CO Oxidation on Copper Oxide Cluster Ions

We investigated the reaction of CO and O$_2$ on size-selected copper cluster ions, Cu$_n^+$ ($n$=4--18) and Cu$_n^-$ ($n$=4--11), by use of a tandem mass-spectrometer equipped with octopole ion guides.
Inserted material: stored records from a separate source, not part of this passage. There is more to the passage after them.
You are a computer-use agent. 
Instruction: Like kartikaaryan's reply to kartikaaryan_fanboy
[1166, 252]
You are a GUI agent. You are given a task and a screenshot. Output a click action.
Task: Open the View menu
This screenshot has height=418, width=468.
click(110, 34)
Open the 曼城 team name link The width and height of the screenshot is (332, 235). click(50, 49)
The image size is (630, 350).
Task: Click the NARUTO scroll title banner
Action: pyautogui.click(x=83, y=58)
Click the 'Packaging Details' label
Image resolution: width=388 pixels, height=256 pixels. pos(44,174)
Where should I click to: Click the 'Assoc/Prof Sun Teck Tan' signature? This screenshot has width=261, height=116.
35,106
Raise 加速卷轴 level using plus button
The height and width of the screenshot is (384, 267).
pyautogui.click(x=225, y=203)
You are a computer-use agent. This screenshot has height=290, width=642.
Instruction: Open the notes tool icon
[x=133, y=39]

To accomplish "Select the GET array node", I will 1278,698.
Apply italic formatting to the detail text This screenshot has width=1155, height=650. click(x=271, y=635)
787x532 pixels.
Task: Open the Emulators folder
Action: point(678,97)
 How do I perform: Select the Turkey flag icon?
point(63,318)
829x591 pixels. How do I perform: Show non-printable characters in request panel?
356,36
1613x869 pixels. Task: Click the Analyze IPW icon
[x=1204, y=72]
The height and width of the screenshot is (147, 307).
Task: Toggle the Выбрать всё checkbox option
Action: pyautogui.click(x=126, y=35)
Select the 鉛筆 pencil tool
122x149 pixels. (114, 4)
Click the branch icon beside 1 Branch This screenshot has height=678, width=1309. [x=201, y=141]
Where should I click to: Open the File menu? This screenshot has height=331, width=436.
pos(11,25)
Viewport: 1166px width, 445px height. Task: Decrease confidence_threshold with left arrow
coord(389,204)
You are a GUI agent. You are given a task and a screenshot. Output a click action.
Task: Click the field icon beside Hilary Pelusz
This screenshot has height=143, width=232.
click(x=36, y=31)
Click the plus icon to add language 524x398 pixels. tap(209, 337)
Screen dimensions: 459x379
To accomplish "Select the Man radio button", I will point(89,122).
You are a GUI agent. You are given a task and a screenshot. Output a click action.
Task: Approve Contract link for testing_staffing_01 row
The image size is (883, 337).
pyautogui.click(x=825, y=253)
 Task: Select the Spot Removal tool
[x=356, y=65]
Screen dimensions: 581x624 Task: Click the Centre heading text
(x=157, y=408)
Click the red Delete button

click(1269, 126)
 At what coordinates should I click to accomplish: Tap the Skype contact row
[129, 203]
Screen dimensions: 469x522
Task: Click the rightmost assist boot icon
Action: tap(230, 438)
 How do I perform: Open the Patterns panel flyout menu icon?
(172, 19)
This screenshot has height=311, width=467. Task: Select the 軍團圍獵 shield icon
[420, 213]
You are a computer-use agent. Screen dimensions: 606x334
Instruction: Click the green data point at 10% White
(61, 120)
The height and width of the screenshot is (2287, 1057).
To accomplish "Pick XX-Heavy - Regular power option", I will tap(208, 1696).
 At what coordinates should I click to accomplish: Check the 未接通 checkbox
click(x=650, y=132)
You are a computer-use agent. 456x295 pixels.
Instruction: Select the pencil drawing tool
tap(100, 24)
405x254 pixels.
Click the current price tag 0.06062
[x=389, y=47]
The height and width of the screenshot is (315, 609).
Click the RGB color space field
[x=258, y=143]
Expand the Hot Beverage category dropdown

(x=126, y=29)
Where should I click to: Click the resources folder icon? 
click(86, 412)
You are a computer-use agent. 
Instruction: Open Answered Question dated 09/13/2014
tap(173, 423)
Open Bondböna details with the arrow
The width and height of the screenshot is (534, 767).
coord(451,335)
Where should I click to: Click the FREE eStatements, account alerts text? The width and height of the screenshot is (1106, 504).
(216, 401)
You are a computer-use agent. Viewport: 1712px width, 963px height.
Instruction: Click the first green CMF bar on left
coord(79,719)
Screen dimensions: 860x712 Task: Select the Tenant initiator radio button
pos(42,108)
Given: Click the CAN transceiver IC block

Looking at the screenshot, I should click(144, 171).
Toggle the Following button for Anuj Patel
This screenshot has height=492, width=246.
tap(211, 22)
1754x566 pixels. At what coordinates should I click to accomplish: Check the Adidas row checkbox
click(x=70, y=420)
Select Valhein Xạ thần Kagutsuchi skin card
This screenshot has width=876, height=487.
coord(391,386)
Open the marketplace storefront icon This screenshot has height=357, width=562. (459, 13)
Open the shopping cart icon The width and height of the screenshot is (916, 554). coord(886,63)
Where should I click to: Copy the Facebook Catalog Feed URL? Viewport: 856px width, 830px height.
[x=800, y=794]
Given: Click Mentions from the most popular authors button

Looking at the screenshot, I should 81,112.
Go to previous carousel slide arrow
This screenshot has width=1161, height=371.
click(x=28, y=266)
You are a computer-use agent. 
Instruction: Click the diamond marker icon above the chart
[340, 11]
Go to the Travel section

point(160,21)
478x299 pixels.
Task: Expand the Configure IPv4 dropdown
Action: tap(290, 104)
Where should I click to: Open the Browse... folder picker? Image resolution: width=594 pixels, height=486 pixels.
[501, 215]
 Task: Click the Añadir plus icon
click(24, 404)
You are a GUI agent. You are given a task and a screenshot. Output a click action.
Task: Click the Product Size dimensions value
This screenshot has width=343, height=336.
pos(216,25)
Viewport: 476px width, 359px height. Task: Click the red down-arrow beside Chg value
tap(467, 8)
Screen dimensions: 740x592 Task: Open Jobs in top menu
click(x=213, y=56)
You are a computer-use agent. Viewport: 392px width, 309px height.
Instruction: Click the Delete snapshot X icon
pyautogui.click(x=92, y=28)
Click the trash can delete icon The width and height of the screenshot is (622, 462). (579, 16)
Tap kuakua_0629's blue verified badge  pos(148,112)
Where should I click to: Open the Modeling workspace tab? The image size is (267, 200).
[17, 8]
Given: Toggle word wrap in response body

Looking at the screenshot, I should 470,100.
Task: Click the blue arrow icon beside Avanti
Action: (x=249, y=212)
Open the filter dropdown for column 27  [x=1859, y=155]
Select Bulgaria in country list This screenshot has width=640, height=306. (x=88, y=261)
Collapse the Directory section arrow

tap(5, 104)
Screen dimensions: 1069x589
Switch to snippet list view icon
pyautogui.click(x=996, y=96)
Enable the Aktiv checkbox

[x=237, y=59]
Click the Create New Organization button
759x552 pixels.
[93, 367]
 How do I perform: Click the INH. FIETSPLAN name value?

A coadsorbing product, Cu$_n$O$_2$(CO)$^+$, was observed in the reaction of Cu$_n$O$_2^+$ with CO, and it was found that CO adsorbs onto Cu$_n$O$_2^+$ more efficiently than onto Cu$_n^+$ in $n \geq 9$. This shows the cooperative coadsorption of O$_2$ and CO. On the other hand, in the reaction of Cu$_n$O$_2^-$ with CO, a reduced product, Cu$_n$O$^-$, was obtained instead of the coadsorbing product, Cu$_n$O$_2$(CO)$^-$. In particular, Cu$_5$O$_2^-$ and Cu$_9$O$_2^-$ have relatively high efficiency for the production of Cu$_n$O$^-$. This result suggests the production of CO$_2$ by the oxidation of CO on Cu$_n$O$_2^-$. The DFT calculation indicates that the activation energy in the reaction of Cu$_5$O$_2$(CO)$^-$ $\rightarrow$ Cu$_5$O(CO$_2$)$^-$ is only 0.79 eV while that of the corresponding cation is 1.79 eV. The structure of Cu$_n^-$ is more flexible than that of Cu$_n^+$ probably because of its excess electron. It is concluded that the stabilization of the transition state and the decrease of the activation energy make the CO oxidation proceed on Cu$_n$O$_2^-$.